Last Friday, after delivering the breakfast keynote at CPA Congress in Brisbane (more on that in another post), I ran a half-day workshop at the partner offsite of a national accounting firm network on the theme of Disruption and Innovation in Professional Services.
I spent some time giving the partners current perspectives on both disruption and innovation in professional services, with the rest of the time spent facilitating the group in generating and prioritizing initiatives to drive the members firms’ future.
I ran through the domains in which they can enhance their business models and performance. However in professional services probably the most important domain is service delivery, in which extraordinary possibilities for innovation have opened up in the network economy.
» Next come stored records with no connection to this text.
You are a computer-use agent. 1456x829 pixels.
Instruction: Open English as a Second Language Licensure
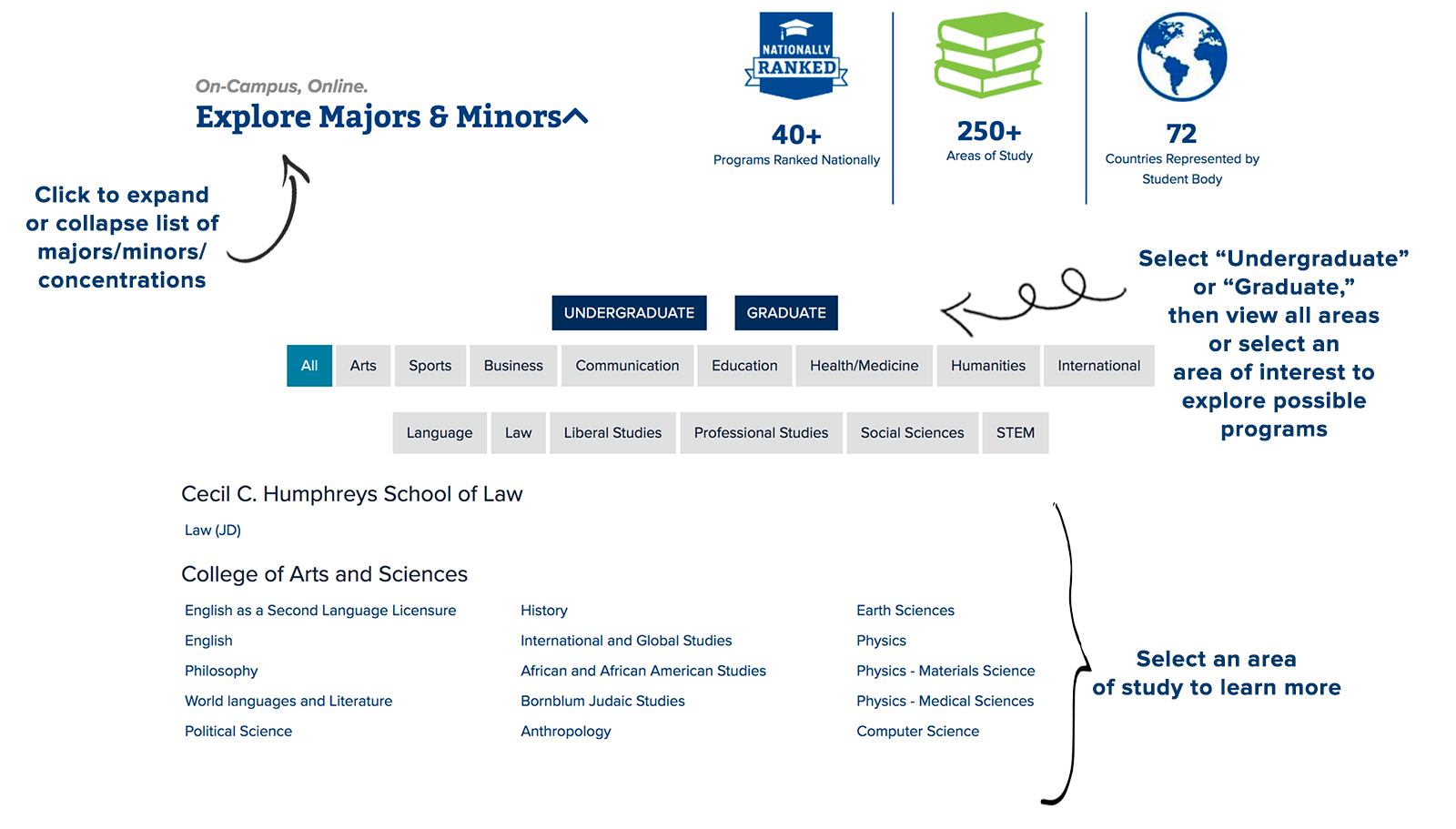319,610
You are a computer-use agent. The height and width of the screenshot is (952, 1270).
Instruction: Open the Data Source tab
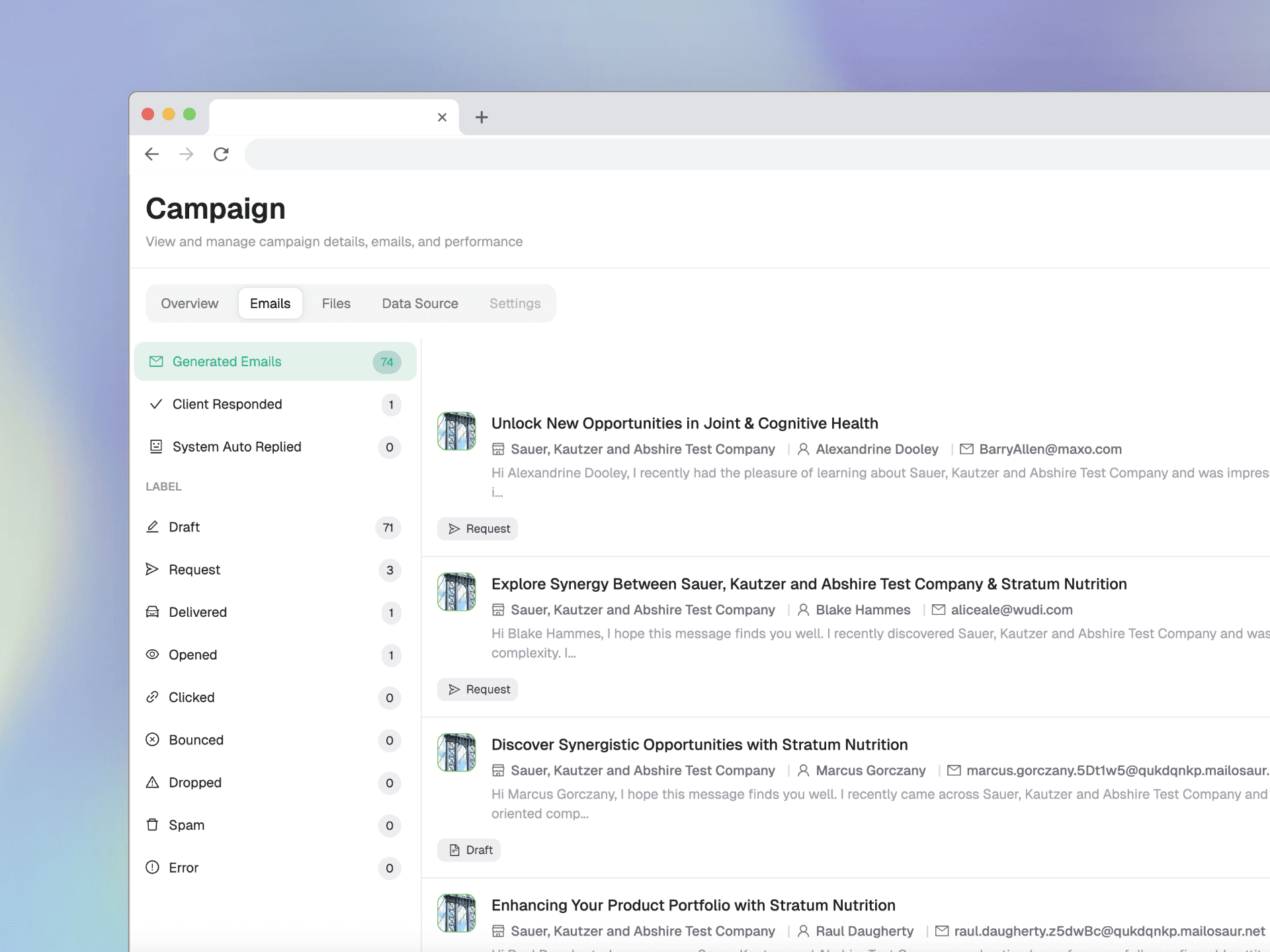coord(419,303)
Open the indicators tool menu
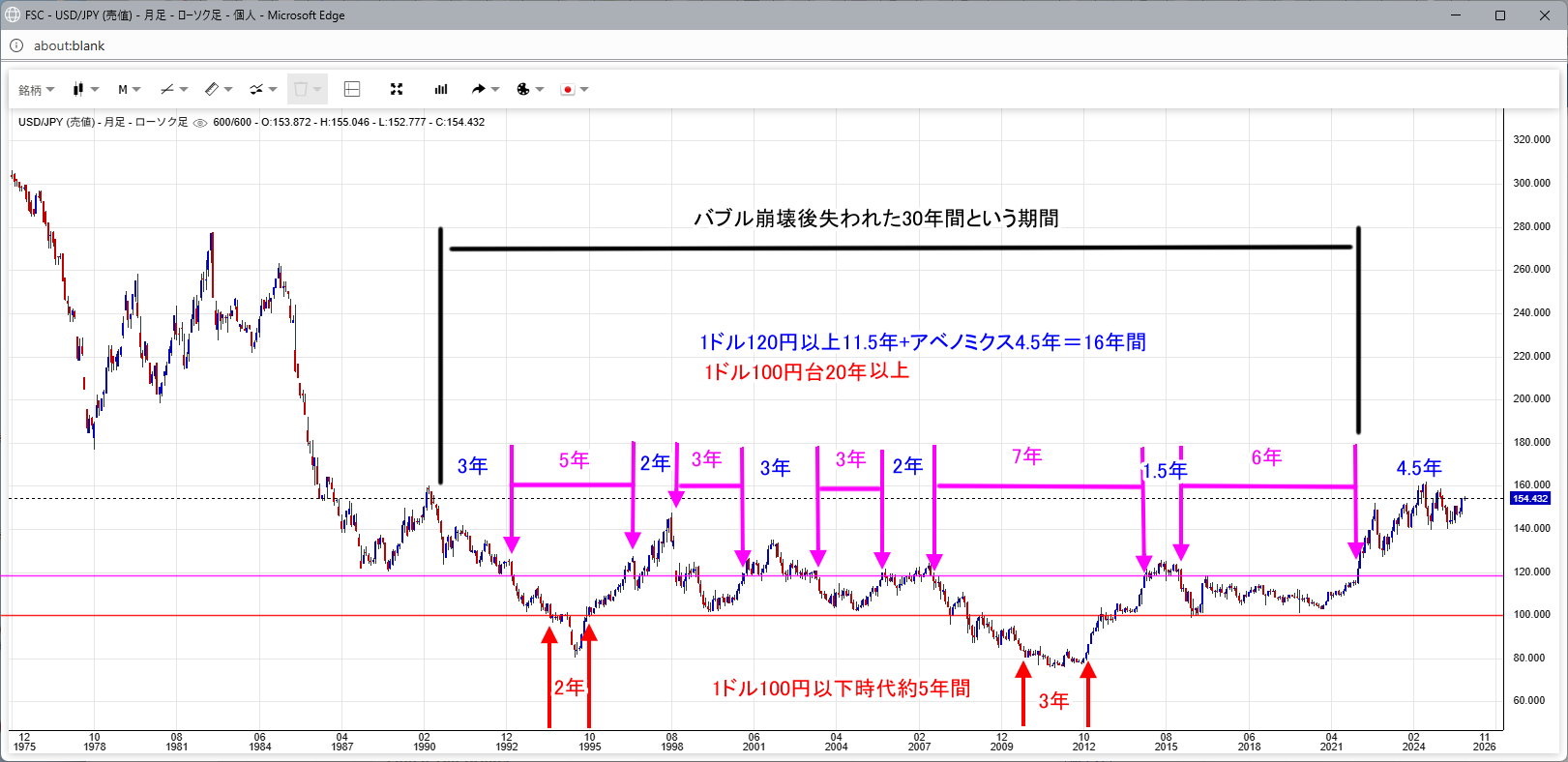The width and height of the screenshot is (1568, 762). 262,90
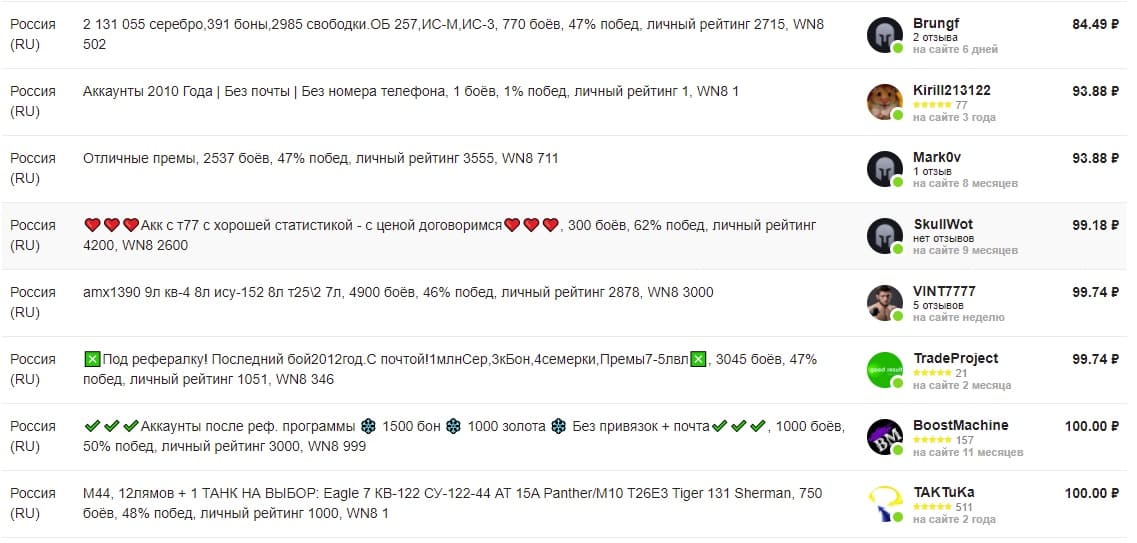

I have just recalled that eight years ago I co-authored a white paper for SAP titled Service Delivery Innovation: Creating Client Value and Enhancing Profitability. While it is not recent, the issues I covered are still completely relevant today, so I thought I’d share a section from the white paper here:
Characteristics of Successful Service Delivery Innovation
Professional services firms that excel at service delivery innovation demonstrate six key characteristics:
• A networked organization
• Flexible workflows
• Global sourcing
• Client and supplier collaboration
• Continuous innovation
• Enabling technology
A Networked Organization
Professional services organizations are ultimately collections of people: deeply specialized professionals who bring together their expertise to create value for clients. As such, the relationships and networks that link individual professionals are at the heart of the organization. Siloed professional organizations are ineffective. Successful organizational networks rely on human capital policies and technologies that quickly and effectively locate expertise, support project teams, and encourage collaboration throughout the organization.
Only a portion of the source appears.